**EXCERPTED TEXT**:
################
SINGAPORE: The COVID-19 pandemic has precipitated a rethinking of our built environment. With so many of us still working from home, we are once again questioning how we should be designing our domestic, work, and urban spaces.
In Singapore, the way we look at redesigning homes or urban spaces has evolved over time too. Central to how privately owned architecture changes here is the collective sale, or what is known as en bloc redevelopment.
This is where an existing old building is sold to a developer or consortium who then proceeds to demolish and rebuild.
Since 1995, there have been 579 transactions marked by two periods of en bloc “boom” in Singapore. The first was between 2006 and 2007 - 250 transactions worth about S$20 billion - and the second was between 2017 and 2018 with 79 transactions worth about S$18 billion.
Since then, the numbers have tapered off.
Today, when we look at how to deal with ageing infrastructure, the question of sustainability comes into play. How long can we prolong the lifespan of what we consider to be important?
Seen in this way, the proposal to gazette Golden Mile Complex for conservation is a paradigm shift of how we design and renew buildings going forward.
COMPLEX CHARACTER OF OLD BUILDINGS
The mixed-use Golden Mile Complex has drawn both accolades and criticisms. Those who oppose its conservation often cite the building as being old and dirty, requiring quite massive renovations.
The building was originally called Woh Hup Complex as it was built by Woh Hup (Pte) Ltd. The 16-storey building was one of the first strata-titled developments in Singapore to have shops, offices and residences.
Completed in 1973, it is known for its “terraced” design – which enhances natural light and ventilation and three architects, Gan Eng Oon, William Lim and Tay Kheng Soon worked on this building.
################
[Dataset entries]
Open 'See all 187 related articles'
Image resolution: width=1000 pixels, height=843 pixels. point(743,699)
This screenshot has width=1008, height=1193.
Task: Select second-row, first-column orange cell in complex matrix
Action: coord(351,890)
################
**TASK REQUIREMENTS**: In the article on en bloc redevelopment and Golden Mile Complex, what was the building's original name?

**REPLY**: It was originally called Woh Hup Complex.